Tensión marítima escala en Ormuz mientras la ONU advierte riesgos crecientes para 20.000 marinos atrapados

by Enlace Noticias

La presión en el estrecho de Ormuz volvió a intensificarse tras una nueva serie de incidentes que mantiene bloqueados a miles de marinos y obliga a la ONU a reforzar sus llamados a la “máxima precaución”. Desde finales de febrero, se han registrado al menos 41 eventos que afectan a buques en el golfo Pérsico, el estrecho de Ormuz y el golfo de Omán, una cifra que confirma el deterioro de la seguridad en una de las rutas energéticas más sensibles del mundo.

El domingo, el presidente de Estados Unidos anunció una operación mediante la cual el Ejército estadounidense “guiará” a los buques atrapados por el bloqueo impuesto por Irán, sin aclarar si esto implica escoltas directas. La Organización Marítima Internacional (OMI) respondió que está “al corriente de las noticias”, pero que no cuenta con más detalles y mantiene su exhorto a que las embarcaciones extremen precauciones mientras verifica reportes de ataques y advertencias de seguridad.

Los incidentes más recientes incluyen el presunto impacto de proyectiles contra un petrolero al norte de Fuyaira el 4 de mayo y el ataque a un granelero por embarcaciones pequeñas cerca de Irán un día antes, según el Centro de Operaciones de Comercio Marítimo del Reino Unido (UKMTO). Otros buques han recibido instrucciones por radio para abandonar sus fondeaderos, reflejo de un entorno operativo marcado por la incertidumbre.

Irán afirmó el lunes haber alcanzado un buque naval estadounidense e impedirle la entrada al estrecho, mientras Estados Unidos negó que hubiera ocurrido un ataque. En paralelo, cerca de 20.000 marinos permanecen sin poder abandonar la región, atrapados en una flota que se aproxima a los 3000 buques de todo tipo.

Respuesta de la ONU

La OMI trabaja con la industria naviera en planes de contingencia que incluyen un posible marco de evacuación segura para los buques y tripulaciones retenidos. Unos 800 buques comerciales —petroleros, graneleros y portacontenedores— podrían participar en una operación de este tipo, transportando suministros esenciales de energía y bienes básicos.

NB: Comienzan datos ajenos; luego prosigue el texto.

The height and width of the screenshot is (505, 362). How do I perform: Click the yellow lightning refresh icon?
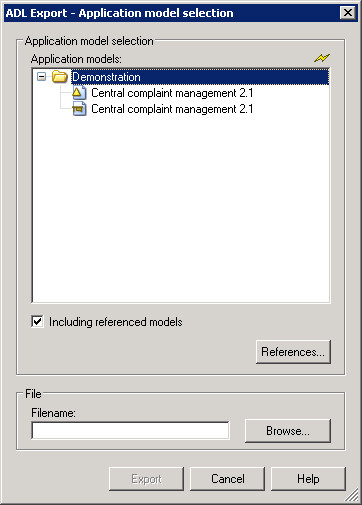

La agencia advirtió que “todas las personas, los marinos que se encuentran a bordo de cualquier tipo de buque en la zona del golfo Pérsico son vulnerables a cualquier recrudecimiento del conflicto”, señalando riesgos por misiles, caída de escombros y posibles carencias de alimentos y agua. Aunque se han logrado algunos relevos y repatriaciones —alrededor de 450 marinos asistidos—, la mayoría continúa en el mar.

La OMI subrayó que las escoltas navales “no son una solución sostenible” y reiteró que solo una distensión real y un acuerdo de largo plazo pueden garantizar la seguridad de la navegación.

Líbano enfrenta un sistema sanitario al límite

Mientras la tensión marítima persiste, Líbano atraviesa un escenario frágil tras el alto el fuego, con un sistema sanitario debilitado por hostilidades intermitentes y restricciones de acceso. La ONU describe la situación como “muy volátil”, especialmente en el sur y en zonas donde intentan regresar personas desplazadas.

Tres hospitales y 41 centros de atención primaria siguen fuera de servicio, mientras otros operan parcialmente y se concentran en urgencias y enfermedades crónicas. La presión sobre las instalaciones restantes reduce la continuidad de la atención y deja a comunidades enteras sin servicios esenciales.

La escasez de medicamentos, incluidos tratamientos para enfermedades no transmisibles, y la falta de suministros médicos incrementan los riesgos para pacientes vulnerables. Las agencias sanitarias advierten que, sin una reposición urgente, aumentarán las complicaciones y las muertes evitables.

A pesar de las limitaciones, la ONU amplía su apoyo con acciones como el cribado de tuberculosis para personas desplazadas. Más de 750 personas han sido evaluadas en las últimas semanas, aunque la respuesta humanitaria continúa limitada por la falta de financiamiento y las dificultades de acceso.